The+Tower+Theatre+is+home+to+a+variety+of+entertainment+events.+
Alexa Barraza
The Tower Theatre is home to a variety of entertainment events.

From stories ranging from a local Central Valley barber to local organic farmers, 14 Central Valley filmmakers each presented their films at Fresno’s Tower Theatre on Tuesday, April 16.

The 8th annual Big Tell concluded its showcase where it premiered 13 different documentaries for the 2024 cohort. The event was hosted by CMAC and was sponsored by local organizations, including Valley PBS, the Central Valley Community Foundation and several others.

Over 200 applicants submitted their ideas to the film contest a year ago. CMAC selected 26 of those applicants, awarding each a grant of $8,000 toward the development of their films.

Each winner was given three months to complete their short film in which they also received guidance from Sascha Brown Rice, an Emmy-nominated documentarian.

The first 13 filmmakers showcased their films back in November while the remaining filmmakers premiered theirs Tuesday.

‘The Big Tell’ showcases original stories from local filmmakers. (Alexa Barraza)

It is uncommon for CMAC to divide the contest into two cohorts.

“[CMAC] got extra funding this year,” said Natalie Nigg, marketing and development manager at CMAC. “We got a grant from the KDA Creative Corps which allowed us to bring on 26 filmmakers instead of our usual 10, so we split that up into two cohorts.”

A few hundred attendees filed to their seats when 7 p.m. hit. An agricultural theme was prominent in the first handful of documentaries shown.

One documentary that shared this theme was “Roots Run Deep,” a story that displayed cultural traditions through African American and Hispanic organic farmers based in the Central Valley. The film was told through the narrative of local poet Lila Imani.

Jamillah Finley, director of the film, shared her personal connection to the film and the implementation of poetry.

“Me being a poet and also being a healer, that is what I was trying to convey in the poetry and in the storytelling [in the film],” Finley said during the Q&A session.

“Elite” also shared personal connections within the community, except, not through farming but through cutting hair.

The documentary told the story of local barber Carlos Pompa, owner of Elite Barber Studios in Fresno.

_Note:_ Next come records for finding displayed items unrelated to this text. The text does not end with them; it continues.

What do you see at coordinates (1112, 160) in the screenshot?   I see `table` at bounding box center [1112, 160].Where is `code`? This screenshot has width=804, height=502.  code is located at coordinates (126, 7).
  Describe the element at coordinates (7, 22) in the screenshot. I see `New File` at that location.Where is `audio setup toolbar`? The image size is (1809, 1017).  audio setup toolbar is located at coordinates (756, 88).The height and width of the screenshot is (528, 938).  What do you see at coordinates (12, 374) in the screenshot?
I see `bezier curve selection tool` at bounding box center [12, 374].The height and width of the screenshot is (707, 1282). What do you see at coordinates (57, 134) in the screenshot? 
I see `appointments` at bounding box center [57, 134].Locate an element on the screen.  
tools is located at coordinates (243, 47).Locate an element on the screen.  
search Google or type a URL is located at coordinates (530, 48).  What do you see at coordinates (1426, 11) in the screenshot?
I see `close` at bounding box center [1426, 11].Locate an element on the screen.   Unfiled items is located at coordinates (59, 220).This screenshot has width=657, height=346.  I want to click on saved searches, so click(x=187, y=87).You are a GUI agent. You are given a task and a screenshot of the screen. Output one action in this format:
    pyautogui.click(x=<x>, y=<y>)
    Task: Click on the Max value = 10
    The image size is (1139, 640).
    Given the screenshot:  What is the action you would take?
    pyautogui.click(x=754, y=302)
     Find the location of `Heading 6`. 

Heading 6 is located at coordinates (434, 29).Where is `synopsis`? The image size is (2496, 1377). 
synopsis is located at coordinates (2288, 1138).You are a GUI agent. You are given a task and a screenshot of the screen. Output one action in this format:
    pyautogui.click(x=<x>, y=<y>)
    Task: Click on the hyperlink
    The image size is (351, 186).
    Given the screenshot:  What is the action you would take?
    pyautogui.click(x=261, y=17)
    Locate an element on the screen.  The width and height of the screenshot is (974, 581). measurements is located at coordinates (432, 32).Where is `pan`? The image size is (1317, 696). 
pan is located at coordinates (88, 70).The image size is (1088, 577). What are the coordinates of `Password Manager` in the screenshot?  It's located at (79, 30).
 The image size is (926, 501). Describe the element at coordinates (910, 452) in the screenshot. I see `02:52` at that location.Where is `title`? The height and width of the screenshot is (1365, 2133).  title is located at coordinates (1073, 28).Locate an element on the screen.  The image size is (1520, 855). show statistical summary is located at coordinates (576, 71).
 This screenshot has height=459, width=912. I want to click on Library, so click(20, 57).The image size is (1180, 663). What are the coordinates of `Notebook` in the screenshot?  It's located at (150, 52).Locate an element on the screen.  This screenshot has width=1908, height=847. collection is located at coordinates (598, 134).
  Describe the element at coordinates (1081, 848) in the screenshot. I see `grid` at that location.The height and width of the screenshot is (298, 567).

Pompa, who came from a rocky upbringing, shares his love of cutting hair and creating friendships with his clients.

One of those friendships was with Jose Romo Jr., director of the film and also a former photographer of The Collegian.

“I’ve known Carlos for about four years now,” Romo Jr. said. “He started from a spare room, to a garage, to a shop and I saw the story unfold before my eyes. I feel like barbershops are overlooked. I got to learn a lot about that aspect of the community that many people don’t know about.”

Outside of the main entrance of Tower Theatre was a red carpet-style photo booth, complete with a backdrop, studio lighting and a photographer.

Many of the filmmakers along with friends and family members filed outside to take their pictures, becoming the local filmmaking celebrities of Fresno that night.

“I hope that folks recognize that there are really powerful and unique stories in the Central Valley that deserve a platform,” Nigg said. “I hope people walk away with more appreciation and knowledge on where they live.”

The 13 documentaries will be broadcast on Valley PBS and CMAC on April 28 beginning at 3 p.m.